ベースライン手法として、Equal Loudness(リファレンス音源とラウドネスが等しくなるように調整するだけ)と、既存手法であるMST (J. Koo et al.)、更にプロエンジニアによるミックスも評価されました。
結果を見ると提案手法は多くの指標でベースラインを上回っており、プロのミックスに匹敵する数値を示していました。
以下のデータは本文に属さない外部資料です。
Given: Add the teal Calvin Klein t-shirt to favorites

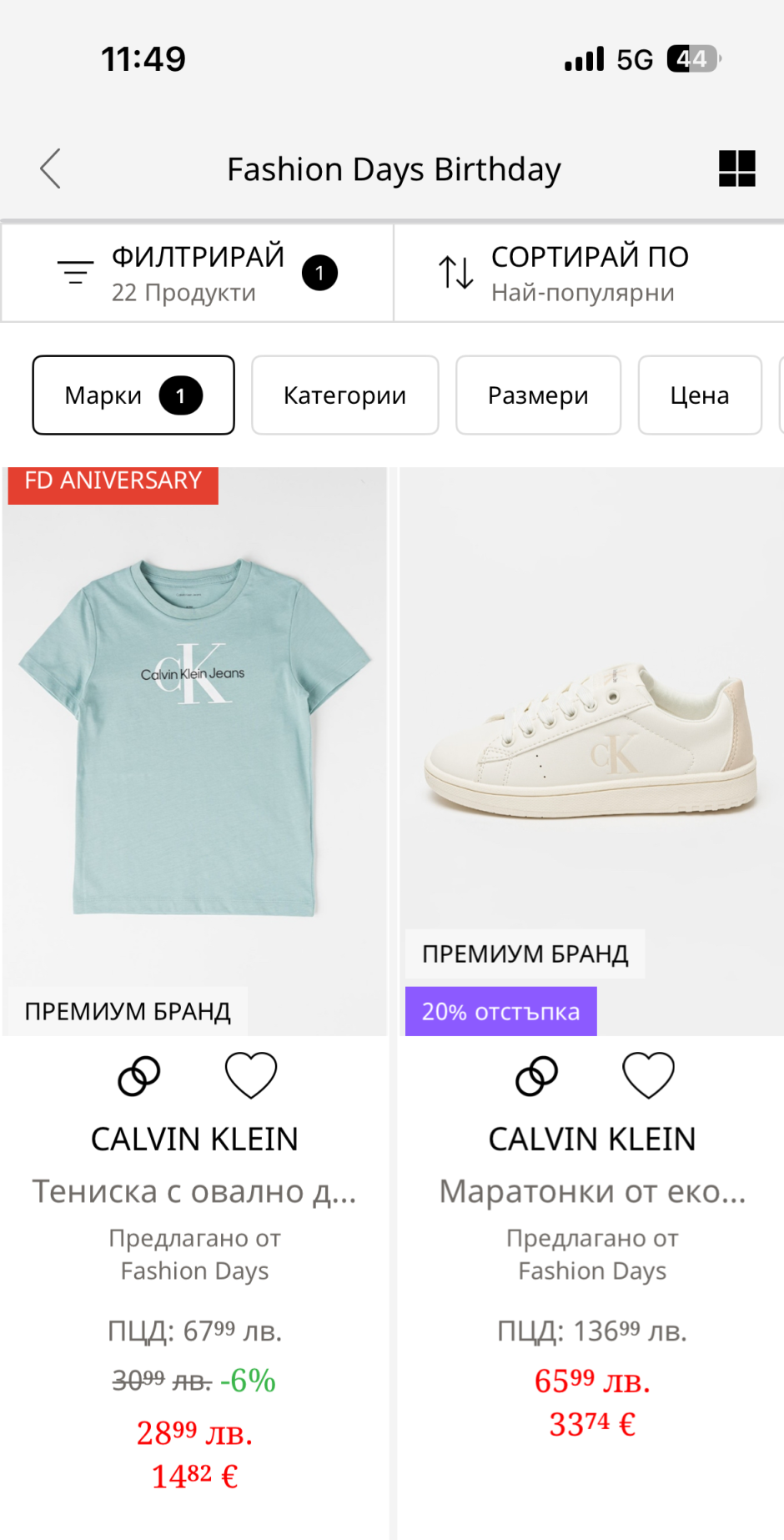Looking at the screenshot, I should click(x=251, y=1075).
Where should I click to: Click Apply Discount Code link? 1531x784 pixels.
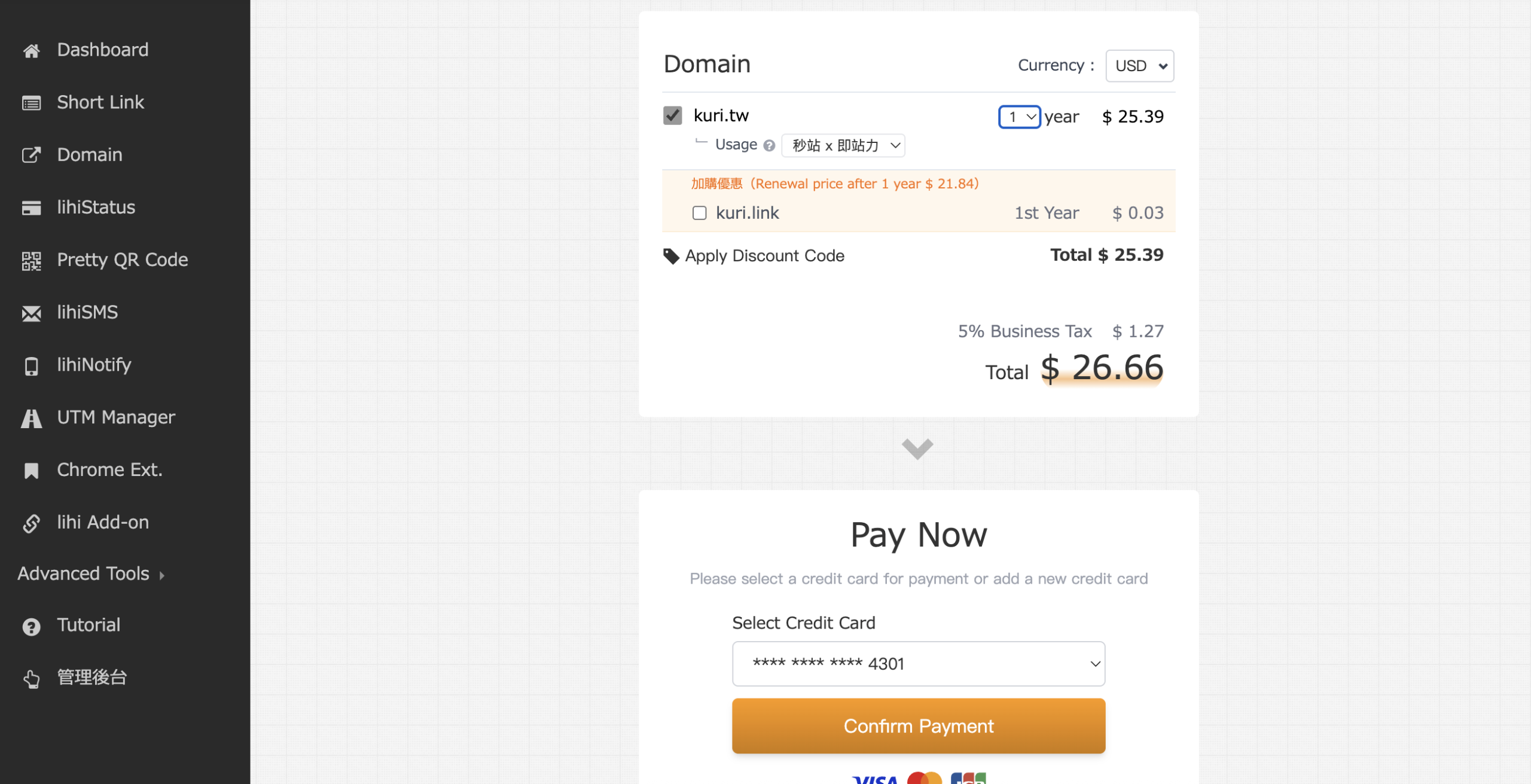click(x=764, y=256)
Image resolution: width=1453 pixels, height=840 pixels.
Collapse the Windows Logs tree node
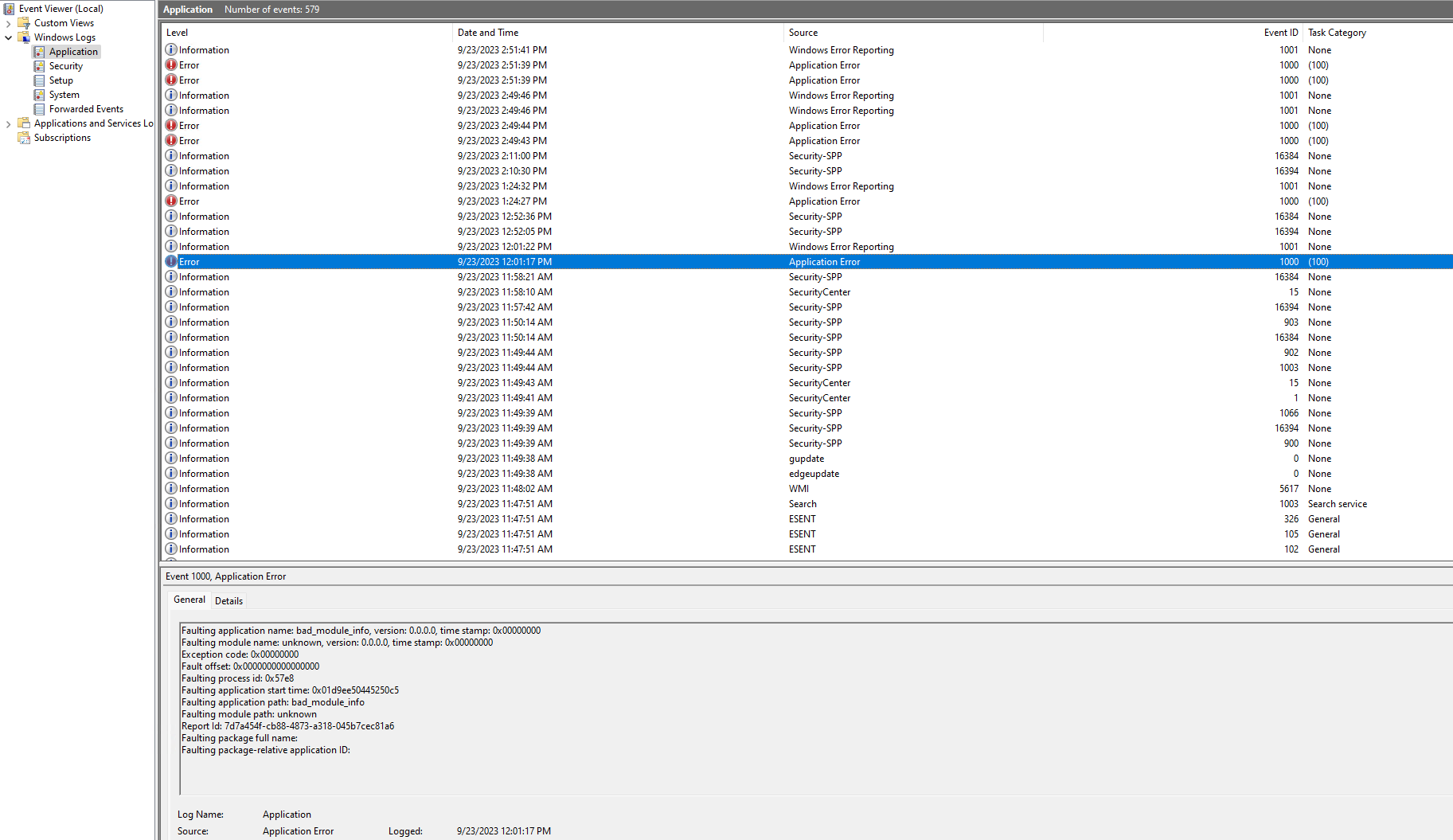(x=9, y=37)
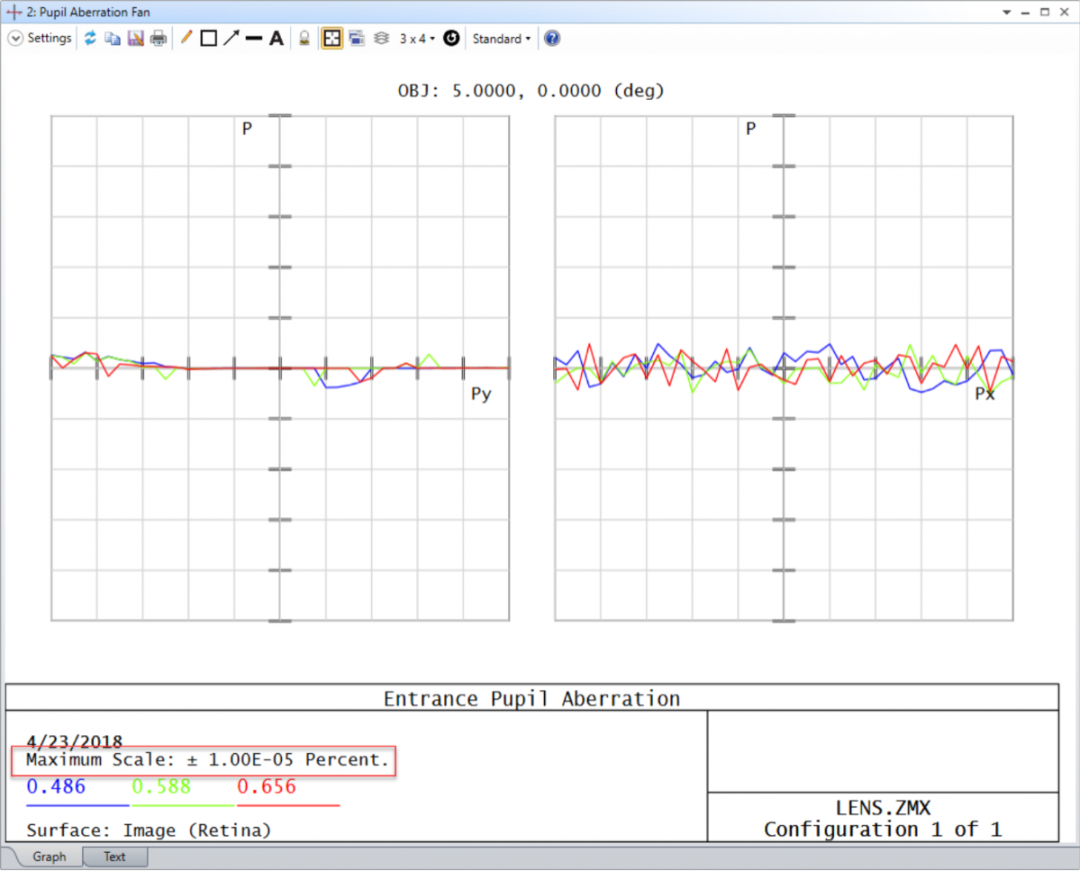The image size is (1080, 871).
Task: Select the Text annotation tool
Action: [276, 38]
また、MRSTFTよりもAF損失で学習させたほうが全体的に良かったみたいです。
ST-ITO: Controlling audio effects for style transfer with inference-time optimization
推論時最適化によるオーディオスタイル転移手法。 上のDiff-MSTと同じくQMULのメンバーによる研究で、ISMIR2024のBest paperに選ばれました。
既存のオーディオスタイル転移手法(Diff-MSTも含む)は、自己教師あり学習したニューラルネットを使い、入力特徴量からエフェクトパラメーターを推定させることによって、「賢いエフェクト」を実現していました。この手法は「エフェクトはすべて微分可能処理」「エフェクトの繋ぎは固定」であることを前提に成立するので、実用面では若干柔軟さに欠きます。
本研究は、「推論時最適化(ITO=Inference Time Optimization)」によってエフェクトパラメーターを推定する、より柔軟なスタイル転移手法を提案しました。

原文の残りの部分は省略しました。